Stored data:
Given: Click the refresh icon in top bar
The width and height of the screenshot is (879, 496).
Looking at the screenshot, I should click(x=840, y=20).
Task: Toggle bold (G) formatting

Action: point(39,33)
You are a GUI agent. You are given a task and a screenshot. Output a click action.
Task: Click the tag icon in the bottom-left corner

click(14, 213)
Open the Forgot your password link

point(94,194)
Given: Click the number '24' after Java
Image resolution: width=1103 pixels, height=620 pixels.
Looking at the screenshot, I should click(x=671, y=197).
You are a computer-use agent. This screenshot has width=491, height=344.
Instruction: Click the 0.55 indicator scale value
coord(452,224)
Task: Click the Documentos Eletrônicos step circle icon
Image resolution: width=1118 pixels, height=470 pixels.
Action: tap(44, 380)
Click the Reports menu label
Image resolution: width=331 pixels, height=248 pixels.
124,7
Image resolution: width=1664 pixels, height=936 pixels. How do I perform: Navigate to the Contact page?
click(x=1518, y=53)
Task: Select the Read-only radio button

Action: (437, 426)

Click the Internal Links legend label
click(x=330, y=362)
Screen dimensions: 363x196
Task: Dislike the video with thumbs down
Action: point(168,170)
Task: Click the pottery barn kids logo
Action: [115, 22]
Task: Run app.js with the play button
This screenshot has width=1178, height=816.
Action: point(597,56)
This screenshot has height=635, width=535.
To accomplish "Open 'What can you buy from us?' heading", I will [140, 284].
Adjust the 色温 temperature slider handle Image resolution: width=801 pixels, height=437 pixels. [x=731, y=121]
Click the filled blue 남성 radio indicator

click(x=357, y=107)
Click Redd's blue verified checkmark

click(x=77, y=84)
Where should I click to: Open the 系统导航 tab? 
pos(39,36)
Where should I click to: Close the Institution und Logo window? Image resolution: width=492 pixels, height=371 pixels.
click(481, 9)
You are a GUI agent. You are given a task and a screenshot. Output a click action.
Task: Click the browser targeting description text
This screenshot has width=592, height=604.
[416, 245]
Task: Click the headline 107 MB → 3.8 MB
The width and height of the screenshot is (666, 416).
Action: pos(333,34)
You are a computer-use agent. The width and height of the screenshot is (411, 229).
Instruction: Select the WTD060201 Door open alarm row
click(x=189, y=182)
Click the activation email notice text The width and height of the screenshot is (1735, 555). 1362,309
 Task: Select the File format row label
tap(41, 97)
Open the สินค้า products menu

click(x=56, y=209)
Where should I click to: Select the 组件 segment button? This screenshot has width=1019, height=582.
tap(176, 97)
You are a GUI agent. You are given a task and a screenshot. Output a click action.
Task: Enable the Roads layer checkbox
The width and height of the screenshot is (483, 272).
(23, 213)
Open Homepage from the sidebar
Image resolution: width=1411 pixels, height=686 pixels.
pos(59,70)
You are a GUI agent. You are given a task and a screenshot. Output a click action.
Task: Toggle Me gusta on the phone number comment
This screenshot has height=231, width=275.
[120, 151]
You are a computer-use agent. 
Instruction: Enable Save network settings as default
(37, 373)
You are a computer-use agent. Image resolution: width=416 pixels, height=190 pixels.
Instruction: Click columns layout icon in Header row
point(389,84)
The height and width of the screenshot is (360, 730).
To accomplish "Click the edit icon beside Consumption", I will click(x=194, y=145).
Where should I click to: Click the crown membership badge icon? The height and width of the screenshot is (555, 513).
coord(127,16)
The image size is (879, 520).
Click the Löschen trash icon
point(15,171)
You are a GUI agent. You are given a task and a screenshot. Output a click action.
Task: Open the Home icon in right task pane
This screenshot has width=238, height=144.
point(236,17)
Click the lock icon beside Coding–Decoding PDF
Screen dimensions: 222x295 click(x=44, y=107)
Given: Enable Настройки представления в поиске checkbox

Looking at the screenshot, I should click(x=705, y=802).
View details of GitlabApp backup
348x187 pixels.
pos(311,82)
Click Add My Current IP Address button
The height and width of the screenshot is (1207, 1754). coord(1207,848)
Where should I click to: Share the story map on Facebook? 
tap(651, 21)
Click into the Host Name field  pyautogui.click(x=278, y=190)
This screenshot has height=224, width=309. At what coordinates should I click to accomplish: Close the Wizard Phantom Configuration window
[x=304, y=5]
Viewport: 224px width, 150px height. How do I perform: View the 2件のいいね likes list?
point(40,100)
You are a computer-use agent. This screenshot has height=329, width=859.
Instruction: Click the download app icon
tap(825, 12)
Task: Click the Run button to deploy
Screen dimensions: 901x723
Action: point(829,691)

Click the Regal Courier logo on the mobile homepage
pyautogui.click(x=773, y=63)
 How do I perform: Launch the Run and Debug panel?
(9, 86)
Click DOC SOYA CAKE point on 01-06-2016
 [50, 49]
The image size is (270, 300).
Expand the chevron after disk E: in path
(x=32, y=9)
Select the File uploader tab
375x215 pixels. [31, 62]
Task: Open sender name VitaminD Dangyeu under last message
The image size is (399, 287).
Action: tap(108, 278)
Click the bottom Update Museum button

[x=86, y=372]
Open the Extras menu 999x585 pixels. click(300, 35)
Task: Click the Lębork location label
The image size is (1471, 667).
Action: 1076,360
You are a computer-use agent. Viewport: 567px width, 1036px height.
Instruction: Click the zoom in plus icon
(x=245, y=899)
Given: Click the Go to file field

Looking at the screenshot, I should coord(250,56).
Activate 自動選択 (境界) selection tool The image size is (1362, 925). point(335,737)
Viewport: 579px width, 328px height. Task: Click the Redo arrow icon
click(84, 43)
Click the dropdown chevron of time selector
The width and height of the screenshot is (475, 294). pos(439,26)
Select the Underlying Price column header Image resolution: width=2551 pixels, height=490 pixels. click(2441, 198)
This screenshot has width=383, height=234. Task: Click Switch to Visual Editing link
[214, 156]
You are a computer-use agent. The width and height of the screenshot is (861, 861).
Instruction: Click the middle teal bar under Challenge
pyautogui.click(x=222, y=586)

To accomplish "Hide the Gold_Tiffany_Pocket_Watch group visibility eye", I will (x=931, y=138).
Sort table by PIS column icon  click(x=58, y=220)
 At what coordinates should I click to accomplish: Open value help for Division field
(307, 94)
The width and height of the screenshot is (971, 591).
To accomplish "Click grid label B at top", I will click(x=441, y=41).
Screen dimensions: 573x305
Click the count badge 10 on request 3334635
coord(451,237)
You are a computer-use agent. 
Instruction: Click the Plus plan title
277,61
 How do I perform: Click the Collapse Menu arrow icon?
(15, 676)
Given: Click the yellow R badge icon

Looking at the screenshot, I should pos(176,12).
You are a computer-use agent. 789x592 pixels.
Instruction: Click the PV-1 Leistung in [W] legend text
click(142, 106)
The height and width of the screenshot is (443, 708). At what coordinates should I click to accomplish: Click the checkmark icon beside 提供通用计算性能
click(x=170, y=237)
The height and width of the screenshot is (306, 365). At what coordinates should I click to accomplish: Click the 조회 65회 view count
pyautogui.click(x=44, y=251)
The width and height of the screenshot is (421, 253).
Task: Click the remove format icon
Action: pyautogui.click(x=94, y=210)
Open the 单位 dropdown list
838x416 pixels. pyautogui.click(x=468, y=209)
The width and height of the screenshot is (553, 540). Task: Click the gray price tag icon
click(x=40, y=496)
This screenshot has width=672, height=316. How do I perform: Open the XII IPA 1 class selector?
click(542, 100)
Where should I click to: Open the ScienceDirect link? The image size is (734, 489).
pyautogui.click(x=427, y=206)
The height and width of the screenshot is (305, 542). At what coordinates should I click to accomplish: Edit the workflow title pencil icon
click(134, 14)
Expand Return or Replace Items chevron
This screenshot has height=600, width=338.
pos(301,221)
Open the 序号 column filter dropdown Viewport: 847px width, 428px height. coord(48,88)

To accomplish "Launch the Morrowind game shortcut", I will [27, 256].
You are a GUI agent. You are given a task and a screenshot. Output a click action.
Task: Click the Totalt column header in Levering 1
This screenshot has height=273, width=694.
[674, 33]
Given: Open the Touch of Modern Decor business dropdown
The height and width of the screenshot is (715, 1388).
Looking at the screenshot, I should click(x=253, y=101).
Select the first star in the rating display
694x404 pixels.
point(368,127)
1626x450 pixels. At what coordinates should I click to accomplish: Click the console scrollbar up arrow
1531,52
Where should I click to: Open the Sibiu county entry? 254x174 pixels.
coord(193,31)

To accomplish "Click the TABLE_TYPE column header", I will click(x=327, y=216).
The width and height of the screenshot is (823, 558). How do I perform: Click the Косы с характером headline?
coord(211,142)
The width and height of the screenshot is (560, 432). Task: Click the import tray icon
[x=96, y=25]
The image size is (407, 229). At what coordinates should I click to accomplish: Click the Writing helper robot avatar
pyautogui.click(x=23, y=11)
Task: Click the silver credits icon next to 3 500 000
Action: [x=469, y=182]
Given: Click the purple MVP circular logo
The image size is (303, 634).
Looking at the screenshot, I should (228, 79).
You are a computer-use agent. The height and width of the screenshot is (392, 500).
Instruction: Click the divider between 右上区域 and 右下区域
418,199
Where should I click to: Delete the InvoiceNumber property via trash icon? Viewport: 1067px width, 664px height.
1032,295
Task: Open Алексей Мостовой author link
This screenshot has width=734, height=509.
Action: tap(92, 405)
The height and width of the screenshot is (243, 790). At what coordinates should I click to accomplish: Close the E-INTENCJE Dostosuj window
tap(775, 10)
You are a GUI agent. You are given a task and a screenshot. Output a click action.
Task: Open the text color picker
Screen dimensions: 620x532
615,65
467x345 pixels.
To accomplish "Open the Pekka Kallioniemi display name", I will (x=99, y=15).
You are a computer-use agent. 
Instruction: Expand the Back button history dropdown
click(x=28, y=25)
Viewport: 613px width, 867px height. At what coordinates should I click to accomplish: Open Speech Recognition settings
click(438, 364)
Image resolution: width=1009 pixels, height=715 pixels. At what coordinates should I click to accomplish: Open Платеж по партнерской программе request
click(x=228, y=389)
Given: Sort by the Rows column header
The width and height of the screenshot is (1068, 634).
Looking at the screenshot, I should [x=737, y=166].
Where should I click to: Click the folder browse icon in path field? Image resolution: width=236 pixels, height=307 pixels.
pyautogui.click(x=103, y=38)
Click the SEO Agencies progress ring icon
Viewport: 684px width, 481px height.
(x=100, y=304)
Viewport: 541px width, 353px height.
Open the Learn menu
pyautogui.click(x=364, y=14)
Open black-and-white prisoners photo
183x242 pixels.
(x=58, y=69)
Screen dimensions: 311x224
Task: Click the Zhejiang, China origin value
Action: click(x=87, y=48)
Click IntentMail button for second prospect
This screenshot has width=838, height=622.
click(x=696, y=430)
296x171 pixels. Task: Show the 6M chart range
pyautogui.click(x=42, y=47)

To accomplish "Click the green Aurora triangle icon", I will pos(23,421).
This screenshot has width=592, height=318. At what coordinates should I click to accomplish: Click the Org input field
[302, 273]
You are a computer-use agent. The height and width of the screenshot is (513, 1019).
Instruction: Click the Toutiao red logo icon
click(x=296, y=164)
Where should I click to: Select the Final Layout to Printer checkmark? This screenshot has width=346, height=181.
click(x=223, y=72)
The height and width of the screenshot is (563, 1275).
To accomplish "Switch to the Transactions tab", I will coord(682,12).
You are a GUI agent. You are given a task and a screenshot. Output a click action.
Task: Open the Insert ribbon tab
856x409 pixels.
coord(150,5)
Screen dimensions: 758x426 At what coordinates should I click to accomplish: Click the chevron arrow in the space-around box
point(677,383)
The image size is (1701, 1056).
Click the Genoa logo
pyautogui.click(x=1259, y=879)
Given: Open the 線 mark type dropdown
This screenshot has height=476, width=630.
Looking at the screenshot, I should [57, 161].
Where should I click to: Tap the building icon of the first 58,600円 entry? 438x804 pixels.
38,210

[DESCRIPTION OF THE TASK]
Extract exactly and only the lines above from the line containing "Viewport: 224px width, 150px" through the line containing "Activate 自動選択 (境界)", both end lines included.

[ANSWER SPACE]
Viewport: 224px width, 150px height. How do I perform: View the 2件のいいね likes list?
point(40,100)
You are a computer-use agent. This screenshot has height=329, width=859.
Instruction: Click the download app icon
tap(825, 12)
Task: Click the Run button to deploy
Screen dimensions: 901x723
Action: point(829,691)

Click the Regal Courier logo on the mobile homepage
pyautogui.click(x=773, y=63)
 How do I perform: Launch the Run and Debug panel?
(9, 86)
Click DOC SOYA CAKE point on 01-06-2016
 [50, 49]
The image size is (270, 300).
Expand the chevron after disk E: in path
(x=32, y=9)
Select the File uploader tab
375x215 pixels. [31, 62]
Task: Open sender name VitaminD Dangyeu under last message
The image size is (399, 287).
Action: tap(108, 278)
Click the bottom Update Museum button

[x=86, y=372]
Open the Extras menu 999x585 pixels. click(300, 35)
Task: Click the Lębork location label
The image size is (1471, 667).
Action: 1076,360
You are a computer-use agent. Viewport: 567px width, 1036px height.
Instruction: Click the zoom in plus icon
(x=245, y=899)
Given: Click the Go to file field

Looking at the screenshot, I should coord(250,56).
Activate 自動選択 (境界) selection tool The image size is (1362, 925). point(335,737)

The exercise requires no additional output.